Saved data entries
• • •

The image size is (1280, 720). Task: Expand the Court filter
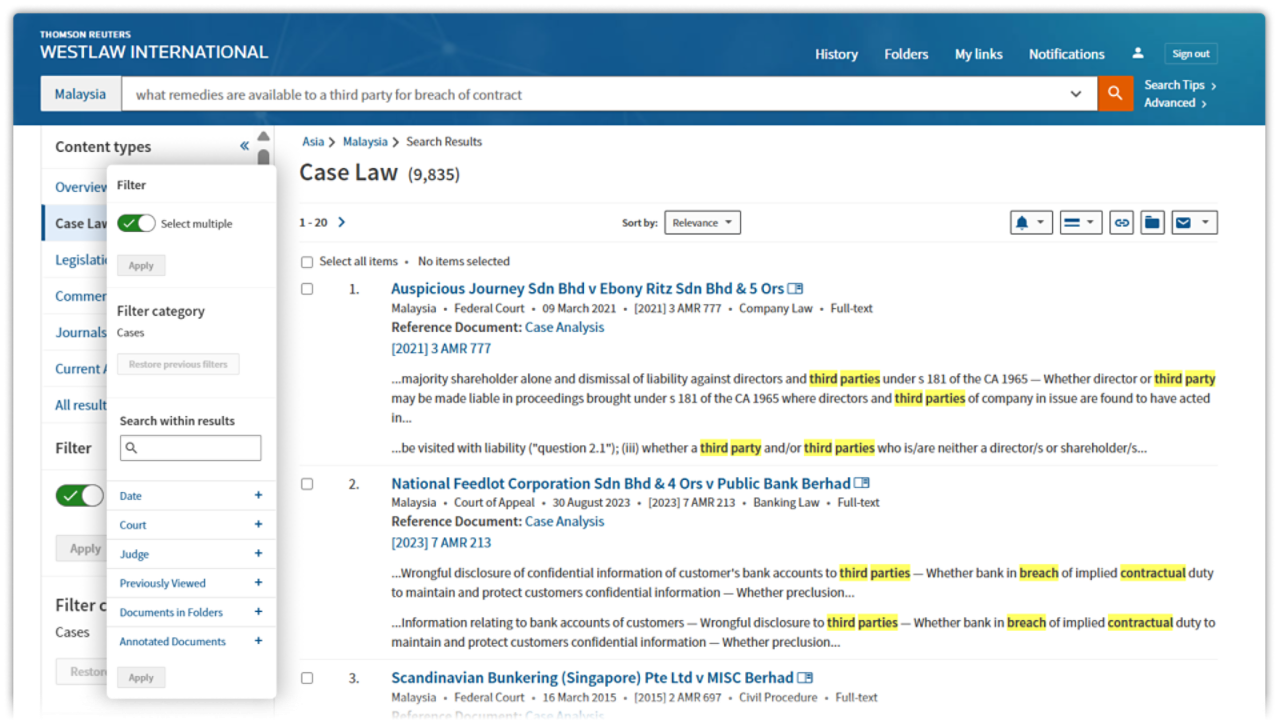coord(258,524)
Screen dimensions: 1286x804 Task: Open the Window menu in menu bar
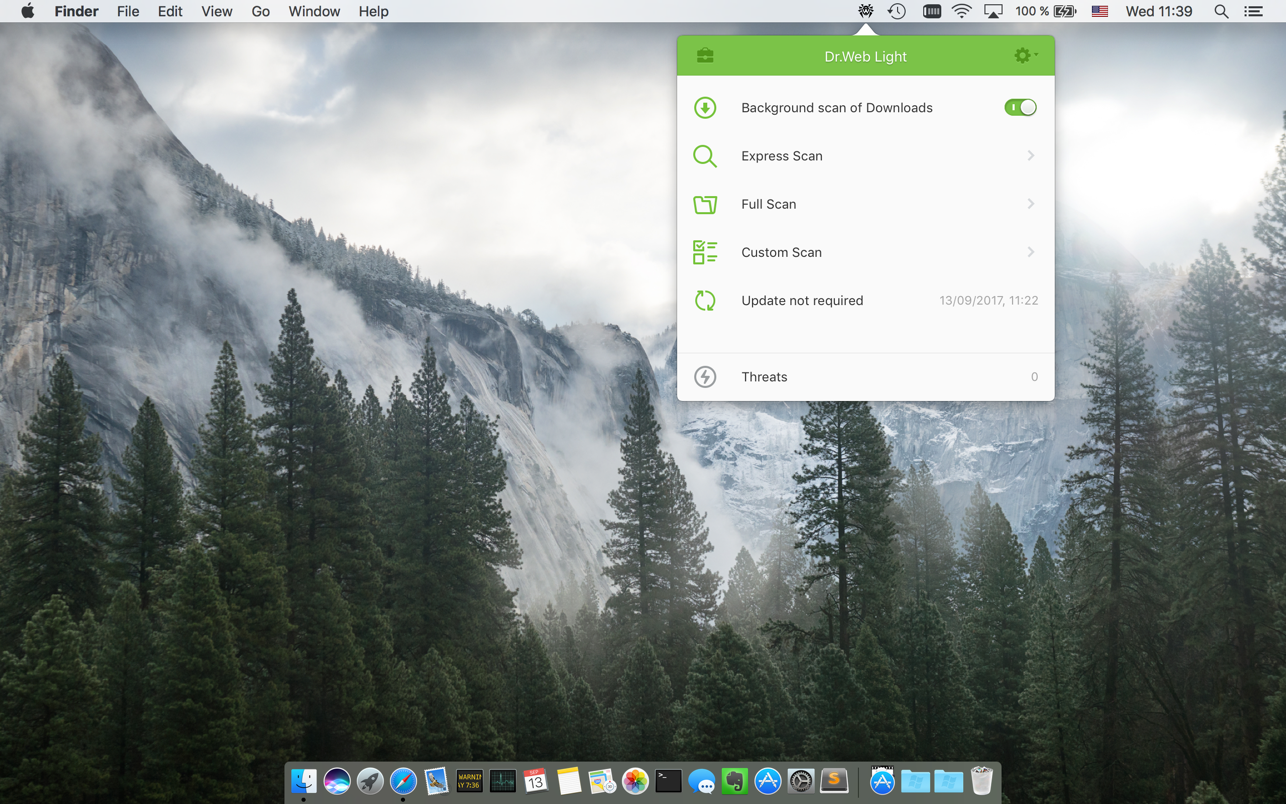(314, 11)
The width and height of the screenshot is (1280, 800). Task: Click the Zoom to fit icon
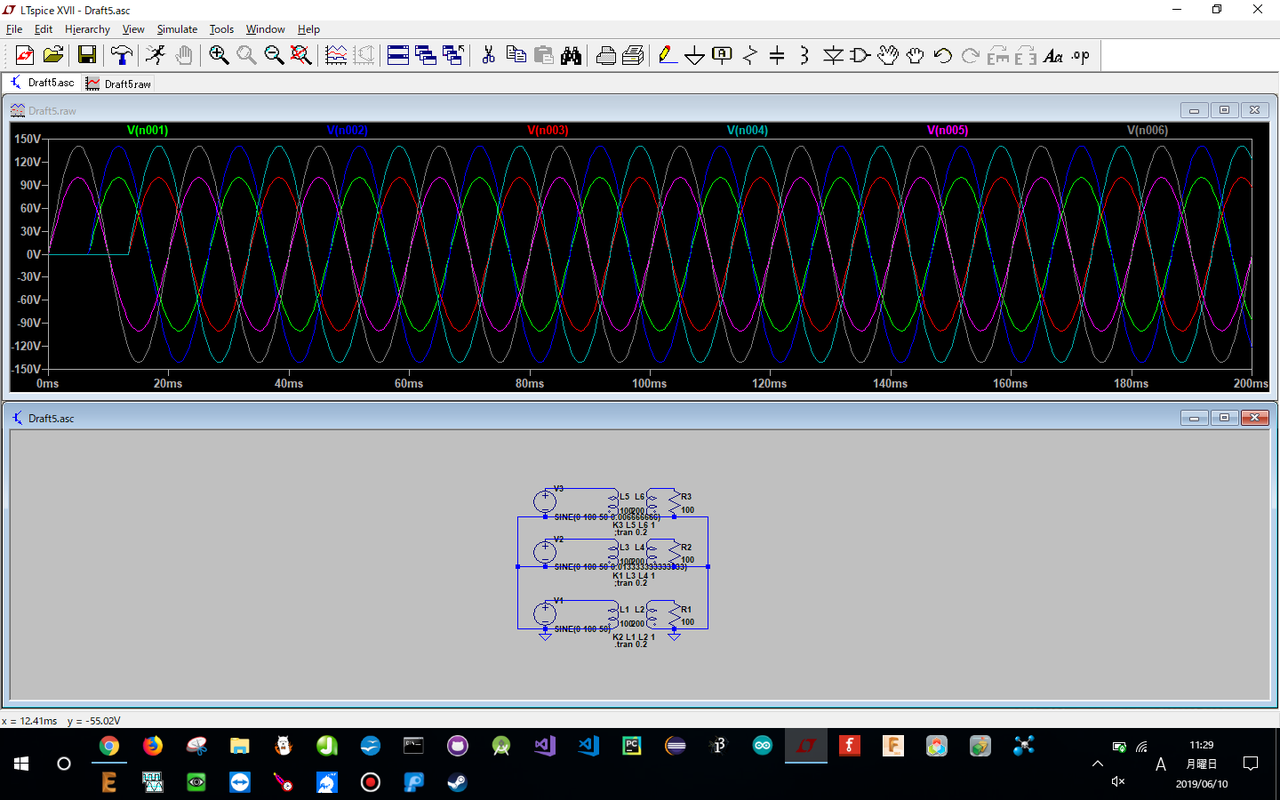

• • •

** Action item **
Could you repeat the entries word for word, skipping the pictures they contain?

** Answer to the problem **
The image size is (1280, 720). Task: Expand the Court filter
coord(258,524)
Screen dimensions: 1286x804 Task: Open the Window menu in menu bar
(314, 11)
The width and height of the screenshot is (1280, 800). Task: Click the Zoom to fit icon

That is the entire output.